A entidade existiu até 2002, quando foi dissolvida e deu lugar à União Africana, que congrega 53 dos 54 países do continente – Marrocos afastou-se m 1985, em protesto pela admissão da autoproclamada República Árabe Saharaui, reconhecida pela OUA em 1982.

Hoje em dia, a África tem aproximadamente 30 milhões de quilômetros quadrados e mais de 800 milhões de habitantes vivendo em 50 repúblicas presidencialistas e três monarquias – Lesoto, Marrocos e Suazilândia.
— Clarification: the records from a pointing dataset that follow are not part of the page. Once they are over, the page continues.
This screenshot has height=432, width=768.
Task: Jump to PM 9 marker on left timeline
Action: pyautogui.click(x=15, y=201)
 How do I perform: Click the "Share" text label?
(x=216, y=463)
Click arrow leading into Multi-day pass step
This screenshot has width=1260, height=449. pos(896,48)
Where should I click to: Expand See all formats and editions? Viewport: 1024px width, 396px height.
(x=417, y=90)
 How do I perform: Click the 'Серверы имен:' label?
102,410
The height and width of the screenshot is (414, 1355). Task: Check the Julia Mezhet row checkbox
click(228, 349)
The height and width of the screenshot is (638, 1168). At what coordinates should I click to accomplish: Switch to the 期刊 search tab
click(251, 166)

Cerca de 63% da população africana vivem no campo, e a agricultura é a base da economia de muitos dos países. Por isso, o Produto Interno Bruto (PIB) da África corresponde a apenas 1,9% do total global e o continente participa de apenas 2% das transações comerciais internacionais.

Sozinha, a África do Sul perfaz um quinto do PIB do continente. Pelos dados do Banco Mundial, quase metade dos africanos vive com menos de US$ 1 por dia, padrão de pobreza absoluta. Segundo a Organização das Nações Unidas para Agricultura e Alimentação (FAO), cerca de 300 milhões de africanos passarão fome este ano.
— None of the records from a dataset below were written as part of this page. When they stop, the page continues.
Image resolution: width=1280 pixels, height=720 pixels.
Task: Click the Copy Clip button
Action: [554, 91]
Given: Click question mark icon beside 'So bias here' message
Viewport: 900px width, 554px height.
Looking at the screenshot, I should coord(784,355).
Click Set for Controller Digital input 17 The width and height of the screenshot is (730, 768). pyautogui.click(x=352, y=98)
No continente estão dois terços dos portadores de HIV/AIDS, de acordo com a Organização Mundial da Saúde (OMS). Mesmo com tantos problemas, há sim o que comemorar, diz o diretor do Centro de Análise Política da Universidade Eduardo Mondlane, Gerhard Liesegang. Alemão, ele vive em Maputo, capital de Moçambique, há 40 anos. “Não se costuma ver o progresso que a África está a fazer, apesar de vários países terem governo corruptos”, afirma o professor, com sotaque alemão, carregado nos “erres”. “E a maior mudança é dentro das mentes dos africanos, que transformam suas experiências em novas escolhas”, afirma Liesegang.

Para a produtora cultural Tina Mucavele, uma das organizadoras da Semana de Identidade Africana, que vai até sexta-feira (28) em Maputo, é fundamental recuperar a autoestima do povo africano. “A colonização nos deixou uma identidade de povo oprimido, apologético, sem confiança, que está sempre a pedir algo ou desculpas.” Mas, de acordo com ela, “essa não é a característica humana das pessoas da África. É uma marca social que acabou imposta pela nossa história.”
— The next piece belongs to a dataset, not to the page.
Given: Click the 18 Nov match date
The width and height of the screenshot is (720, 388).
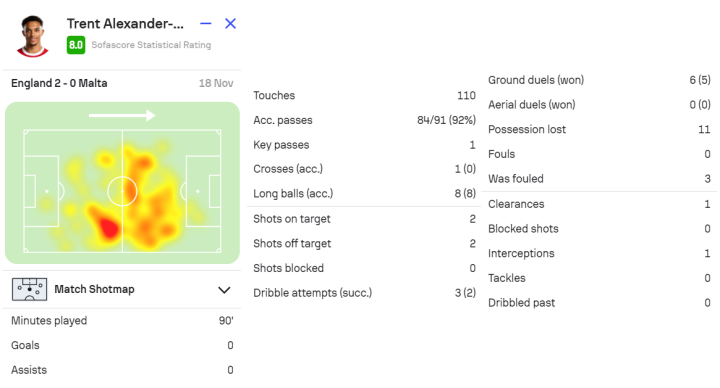Looking at the screenshot, I should tap(216, 83).
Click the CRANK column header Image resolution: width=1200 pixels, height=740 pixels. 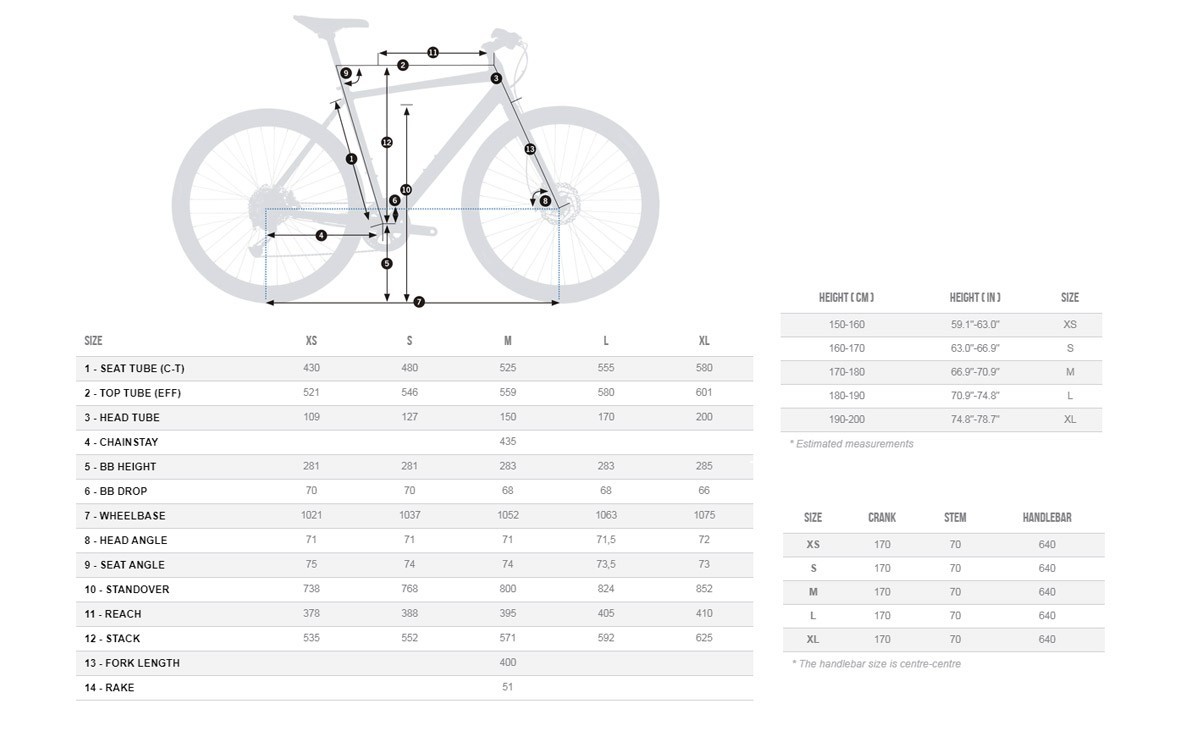point(882,518)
Uma das atrações mostradas na Semana de Identidade Africana foi o documentário Motherland (Terra Mãe), do cineasta alemão e negro Alik Sharadah. No filme, diversas personalidades sugerem que o rompimento com os padrões exigidos pelo mundo globalizado podem ser a saída para a África. O documentário ressalta que, em cerca de 300 anos, 40 milhões de africanos foram levados como escravos para gerar lucros na Europa e na América. Mostra também que muitos de seus países resultam de divisão feita pelos colonizadores para explorar riquezas, sem levar em conta aspectos culturais ou étnicos.

O filósofo moçambicano Severino Nguenha acha que o processo de independência ainda não se consumou. “Somos independentes, um grande avanço em si. E isso é inegociável. Mesmo que a independência ainda não tenha se transformados em liberdades plenas e concretas para os indivíduos”, afirma o bacharel em teologia, doutor em filosofia e professor da Universidade Lausanne, na Suíça. “Temos problemas muito sérios em todos os países africanos, mas é inegável que, em 47 anos, houve progressos enormes, como o acesso à educação, “muito superior ao que tínhamos antes da independência, aqui em Moçambique, por exemplo”, destacha Nguenha.

A atriz Lucrécia Paco, que também apresenta-se na Semana da Identidade Africana, acredita que as virtudes e as possibilidades africanas fortalecem a busca interna por saídas para os problemas. “Fomos feitos pobres, não somos pobres”, afirma Lucrécia. “O futuro está em África e devemos dizer isso. Daqui muitos foram levados para enriquecer o Primeiro Mundo. E neste momento é preciso voltar lá atrás.” Nguenha concorda com a atriz. “As soluções africanas virão de um pensamento endógeno”, defende ele. “As estratégias para solução dos problemas devem ser firmemente ancoradas no próprio continente africano.”

O filósofo cita o autor francês Victor Hugo para justificar sua confiança: “’as utopias são a verdade do amanhã’. Foi com muito esforço que saiu-se da escravatura. Com muito esforço saiu-se do colonialismo. É com ainda mais esforço que podemos encontrar um caminho em direção a um desenvolvimento que tem que ser africano. Não tem que ser nem americano, nem europeu.”